Y ésta es la letra pequeña que pocas veces nos cuentan. Y ocurre porque si lo dices en voz alta parece que eres una mala madre. Igual que estigmatizamos a aquéllos que no quieren tener hijos. Yo no creo que quien no sea madre o padre sea más infeliz. No se puede echar de menos lo que no se conoce. Quizá sean incluso más felices que los que nos incluimos en la casta de padres. Tampoco creo que la paternidad sea para todo el mundo.
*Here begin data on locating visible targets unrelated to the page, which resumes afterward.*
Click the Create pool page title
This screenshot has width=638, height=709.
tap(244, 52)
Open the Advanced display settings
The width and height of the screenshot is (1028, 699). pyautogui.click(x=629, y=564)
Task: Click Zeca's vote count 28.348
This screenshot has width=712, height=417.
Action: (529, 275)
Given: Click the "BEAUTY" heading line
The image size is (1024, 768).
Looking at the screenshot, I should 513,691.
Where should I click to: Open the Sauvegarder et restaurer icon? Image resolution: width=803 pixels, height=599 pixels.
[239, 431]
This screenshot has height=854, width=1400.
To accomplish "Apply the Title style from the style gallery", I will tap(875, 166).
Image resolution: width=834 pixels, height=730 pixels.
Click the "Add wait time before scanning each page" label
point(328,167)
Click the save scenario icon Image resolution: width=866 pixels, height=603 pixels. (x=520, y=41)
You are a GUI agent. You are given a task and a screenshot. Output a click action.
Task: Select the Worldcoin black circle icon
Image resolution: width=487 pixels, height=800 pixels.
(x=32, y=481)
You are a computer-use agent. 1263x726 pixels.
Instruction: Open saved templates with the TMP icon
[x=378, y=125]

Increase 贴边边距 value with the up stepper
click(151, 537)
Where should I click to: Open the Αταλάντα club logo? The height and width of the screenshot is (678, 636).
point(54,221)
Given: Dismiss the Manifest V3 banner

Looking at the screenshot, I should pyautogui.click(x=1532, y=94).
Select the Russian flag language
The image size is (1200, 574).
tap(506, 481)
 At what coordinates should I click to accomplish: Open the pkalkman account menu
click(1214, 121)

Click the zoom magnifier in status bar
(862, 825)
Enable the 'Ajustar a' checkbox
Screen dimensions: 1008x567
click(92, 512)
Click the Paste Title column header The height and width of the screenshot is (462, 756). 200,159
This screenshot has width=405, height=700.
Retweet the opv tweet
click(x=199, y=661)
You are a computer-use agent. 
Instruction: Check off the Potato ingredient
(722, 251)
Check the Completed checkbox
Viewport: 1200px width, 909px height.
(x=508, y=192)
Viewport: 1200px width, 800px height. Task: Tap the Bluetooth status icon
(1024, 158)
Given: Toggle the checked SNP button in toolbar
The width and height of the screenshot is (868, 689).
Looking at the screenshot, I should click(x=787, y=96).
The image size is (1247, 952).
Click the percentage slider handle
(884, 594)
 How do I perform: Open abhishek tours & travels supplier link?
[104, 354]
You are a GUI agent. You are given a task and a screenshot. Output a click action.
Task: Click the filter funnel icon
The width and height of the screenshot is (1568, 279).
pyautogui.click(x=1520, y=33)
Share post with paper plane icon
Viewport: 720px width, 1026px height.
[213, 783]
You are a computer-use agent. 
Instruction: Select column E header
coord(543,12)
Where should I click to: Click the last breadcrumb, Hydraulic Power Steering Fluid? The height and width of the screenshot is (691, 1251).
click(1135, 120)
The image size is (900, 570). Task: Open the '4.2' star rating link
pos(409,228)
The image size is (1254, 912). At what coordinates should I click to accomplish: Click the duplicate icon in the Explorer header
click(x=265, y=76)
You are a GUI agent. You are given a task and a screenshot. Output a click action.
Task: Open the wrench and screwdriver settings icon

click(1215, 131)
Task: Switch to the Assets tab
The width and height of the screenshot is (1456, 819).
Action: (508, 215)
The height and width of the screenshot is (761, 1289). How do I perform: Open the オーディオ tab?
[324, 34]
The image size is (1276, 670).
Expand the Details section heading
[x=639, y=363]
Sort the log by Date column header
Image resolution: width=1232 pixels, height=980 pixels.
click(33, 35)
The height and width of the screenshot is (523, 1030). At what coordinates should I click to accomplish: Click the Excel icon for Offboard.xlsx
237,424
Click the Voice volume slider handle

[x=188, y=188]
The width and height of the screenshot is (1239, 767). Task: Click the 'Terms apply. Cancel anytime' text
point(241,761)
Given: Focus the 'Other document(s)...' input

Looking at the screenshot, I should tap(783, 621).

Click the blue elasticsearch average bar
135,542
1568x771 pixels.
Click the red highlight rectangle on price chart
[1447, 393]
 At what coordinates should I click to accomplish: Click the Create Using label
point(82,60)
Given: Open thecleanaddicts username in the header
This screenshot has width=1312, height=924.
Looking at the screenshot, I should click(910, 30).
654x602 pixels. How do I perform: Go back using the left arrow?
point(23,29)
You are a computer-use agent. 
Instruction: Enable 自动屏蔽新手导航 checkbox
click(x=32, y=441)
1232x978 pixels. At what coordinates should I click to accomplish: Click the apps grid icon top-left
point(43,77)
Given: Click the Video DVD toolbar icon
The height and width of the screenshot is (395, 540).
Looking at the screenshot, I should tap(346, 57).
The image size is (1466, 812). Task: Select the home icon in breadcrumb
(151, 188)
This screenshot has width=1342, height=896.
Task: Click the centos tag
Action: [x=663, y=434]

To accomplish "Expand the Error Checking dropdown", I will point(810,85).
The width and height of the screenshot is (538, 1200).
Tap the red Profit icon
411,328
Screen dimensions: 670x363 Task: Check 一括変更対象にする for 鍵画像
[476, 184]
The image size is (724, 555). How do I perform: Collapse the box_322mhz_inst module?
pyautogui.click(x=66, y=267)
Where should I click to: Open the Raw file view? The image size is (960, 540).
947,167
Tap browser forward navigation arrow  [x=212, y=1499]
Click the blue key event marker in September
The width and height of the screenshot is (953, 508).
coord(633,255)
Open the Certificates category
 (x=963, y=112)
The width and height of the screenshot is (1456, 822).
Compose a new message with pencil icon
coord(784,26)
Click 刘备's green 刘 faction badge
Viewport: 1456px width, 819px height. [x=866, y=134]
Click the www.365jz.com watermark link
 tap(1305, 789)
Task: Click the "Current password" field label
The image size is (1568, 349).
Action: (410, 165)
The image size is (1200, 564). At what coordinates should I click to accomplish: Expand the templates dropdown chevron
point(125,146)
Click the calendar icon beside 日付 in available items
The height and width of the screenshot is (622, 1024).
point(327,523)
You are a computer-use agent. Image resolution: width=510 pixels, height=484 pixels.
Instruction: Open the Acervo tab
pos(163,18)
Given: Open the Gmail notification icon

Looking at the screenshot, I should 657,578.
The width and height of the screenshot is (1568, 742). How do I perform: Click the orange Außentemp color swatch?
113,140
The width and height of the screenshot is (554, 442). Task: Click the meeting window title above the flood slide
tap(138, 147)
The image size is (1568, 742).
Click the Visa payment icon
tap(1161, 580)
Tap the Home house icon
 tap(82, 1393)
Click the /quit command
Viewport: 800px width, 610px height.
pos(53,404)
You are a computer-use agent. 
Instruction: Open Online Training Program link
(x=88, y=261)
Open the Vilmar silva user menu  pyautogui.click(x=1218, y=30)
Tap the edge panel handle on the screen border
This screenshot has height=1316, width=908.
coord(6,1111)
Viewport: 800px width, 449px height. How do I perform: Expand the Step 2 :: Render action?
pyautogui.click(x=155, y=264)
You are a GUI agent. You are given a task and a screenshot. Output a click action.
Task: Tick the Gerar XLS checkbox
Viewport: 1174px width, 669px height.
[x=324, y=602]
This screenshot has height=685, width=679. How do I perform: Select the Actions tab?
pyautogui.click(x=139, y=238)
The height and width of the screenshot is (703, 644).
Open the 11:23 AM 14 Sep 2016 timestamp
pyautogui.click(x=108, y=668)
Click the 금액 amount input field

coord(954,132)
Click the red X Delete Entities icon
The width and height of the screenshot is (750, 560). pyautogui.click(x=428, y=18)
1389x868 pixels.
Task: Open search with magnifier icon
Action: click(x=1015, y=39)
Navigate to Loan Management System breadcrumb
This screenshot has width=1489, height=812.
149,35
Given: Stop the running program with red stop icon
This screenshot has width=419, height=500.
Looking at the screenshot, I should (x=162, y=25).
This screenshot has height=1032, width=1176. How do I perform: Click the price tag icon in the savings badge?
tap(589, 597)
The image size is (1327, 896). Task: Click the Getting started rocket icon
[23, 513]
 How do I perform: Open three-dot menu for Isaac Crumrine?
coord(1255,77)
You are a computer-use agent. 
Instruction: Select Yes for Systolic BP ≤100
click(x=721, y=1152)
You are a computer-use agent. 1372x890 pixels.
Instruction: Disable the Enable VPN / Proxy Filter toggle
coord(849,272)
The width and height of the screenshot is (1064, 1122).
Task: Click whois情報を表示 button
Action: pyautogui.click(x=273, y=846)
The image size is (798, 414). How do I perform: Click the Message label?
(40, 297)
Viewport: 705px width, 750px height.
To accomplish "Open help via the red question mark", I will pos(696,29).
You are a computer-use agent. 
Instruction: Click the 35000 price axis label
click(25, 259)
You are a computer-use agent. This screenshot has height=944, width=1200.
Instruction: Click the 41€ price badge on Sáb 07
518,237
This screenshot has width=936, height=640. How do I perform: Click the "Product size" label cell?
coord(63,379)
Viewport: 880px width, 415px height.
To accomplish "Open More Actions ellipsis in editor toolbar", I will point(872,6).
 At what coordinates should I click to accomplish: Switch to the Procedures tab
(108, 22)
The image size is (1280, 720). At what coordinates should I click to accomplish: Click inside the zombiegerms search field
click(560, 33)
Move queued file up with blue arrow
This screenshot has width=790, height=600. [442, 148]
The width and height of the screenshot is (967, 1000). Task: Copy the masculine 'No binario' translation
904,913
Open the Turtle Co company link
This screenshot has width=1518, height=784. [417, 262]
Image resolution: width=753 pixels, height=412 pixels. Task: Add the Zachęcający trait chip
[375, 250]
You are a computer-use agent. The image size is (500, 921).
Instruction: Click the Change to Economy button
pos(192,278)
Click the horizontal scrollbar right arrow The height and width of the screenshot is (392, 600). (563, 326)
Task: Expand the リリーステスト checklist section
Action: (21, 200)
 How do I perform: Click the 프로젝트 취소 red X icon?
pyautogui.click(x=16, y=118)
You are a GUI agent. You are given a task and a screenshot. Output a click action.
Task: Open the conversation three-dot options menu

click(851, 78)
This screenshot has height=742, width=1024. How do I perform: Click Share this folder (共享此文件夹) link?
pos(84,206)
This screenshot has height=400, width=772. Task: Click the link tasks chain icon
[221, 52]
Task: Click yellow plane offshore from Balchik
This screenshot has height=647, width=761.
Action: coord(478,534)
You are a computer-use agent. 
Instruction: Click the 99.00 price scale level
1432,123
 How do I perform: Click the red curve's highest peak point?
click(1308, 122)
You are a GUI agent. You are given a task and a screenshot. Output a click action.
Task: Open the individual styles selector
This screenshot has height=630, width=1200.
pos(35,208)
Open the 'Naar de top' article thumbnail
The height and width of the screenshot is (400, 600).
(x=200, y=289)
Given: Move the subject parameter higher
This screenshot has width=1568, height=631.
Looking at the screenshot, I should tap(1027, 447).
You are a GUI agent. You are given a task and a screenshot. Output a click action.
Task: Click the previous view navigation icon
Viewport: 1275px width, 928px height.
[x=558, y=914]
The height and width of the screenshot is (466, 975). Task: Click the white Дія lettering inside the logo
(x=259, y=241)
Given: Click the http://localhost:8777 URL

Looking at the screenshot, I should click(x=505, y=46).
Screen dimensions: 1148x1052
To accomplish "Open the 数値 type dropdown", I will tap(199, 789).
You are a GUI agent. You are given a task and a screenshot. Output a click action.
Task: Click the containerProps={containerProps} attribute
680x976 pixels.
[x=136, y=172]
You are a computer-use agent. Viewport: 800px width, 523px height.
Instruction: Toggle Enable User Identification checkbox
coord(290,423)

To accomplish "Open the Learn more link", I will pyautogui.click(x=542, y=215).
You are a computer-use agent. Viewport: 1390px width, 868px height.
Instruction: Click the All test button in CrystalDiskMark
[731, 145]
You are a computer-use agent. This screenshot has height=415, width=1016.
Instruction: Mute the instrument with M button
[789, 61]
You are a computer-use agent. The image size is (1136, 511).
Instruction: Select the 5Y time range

En mi caso, he tenido la gran suerte de no sentirme sola ni un solo momento, no sólo por el apoyo familiar sino principalmente por el de mi chico. Un papá que se ha implicado al 50% desde el minuto uno. Con sus miedos e inseguridades, igual que los míos, pero que no ha dudado en nada y mucho menos cuando se trataba de ayudarme y hacer que me sintiera mejor.
Por eso, yo he intentado seguir teniendo mis parcelas. Ratos para mí, para leer, descancar o quedar con mis amigas; momentos en pareja que son súper necesarios para recordarnos que no sólo somos padres; ratos que me hacen sentirme mejor y más mujer: cuidándome y sobre todo trabajando.

Aún así el equilibrio es muy complicado. Un niño te absorbe la mayor parte de tu tiempo. Hay cosas que ya no puedes hacer y otras tantas que sí pese a tener niños y a que hay quien lo ve “raro”. Recuerda que tú decides. Porque ser madre no es nada fácil. Vives en un estado de eterno cansancio. Y a veces tienes que ser egoísta y siempre que tu niño esté bien también tienes que mirar por ti. Si no estás bien no podrás ser la madre que quieres.

No sé si he sido capaz de plasmar en estas líneas lo que significa ser madre para mí. Es la faceta más importante de mi vida pero no la única. E intento que eso nunca se me olvide.

Y para ti, mamá, ¿qué significa ser madre? ¿Me lo cuentas?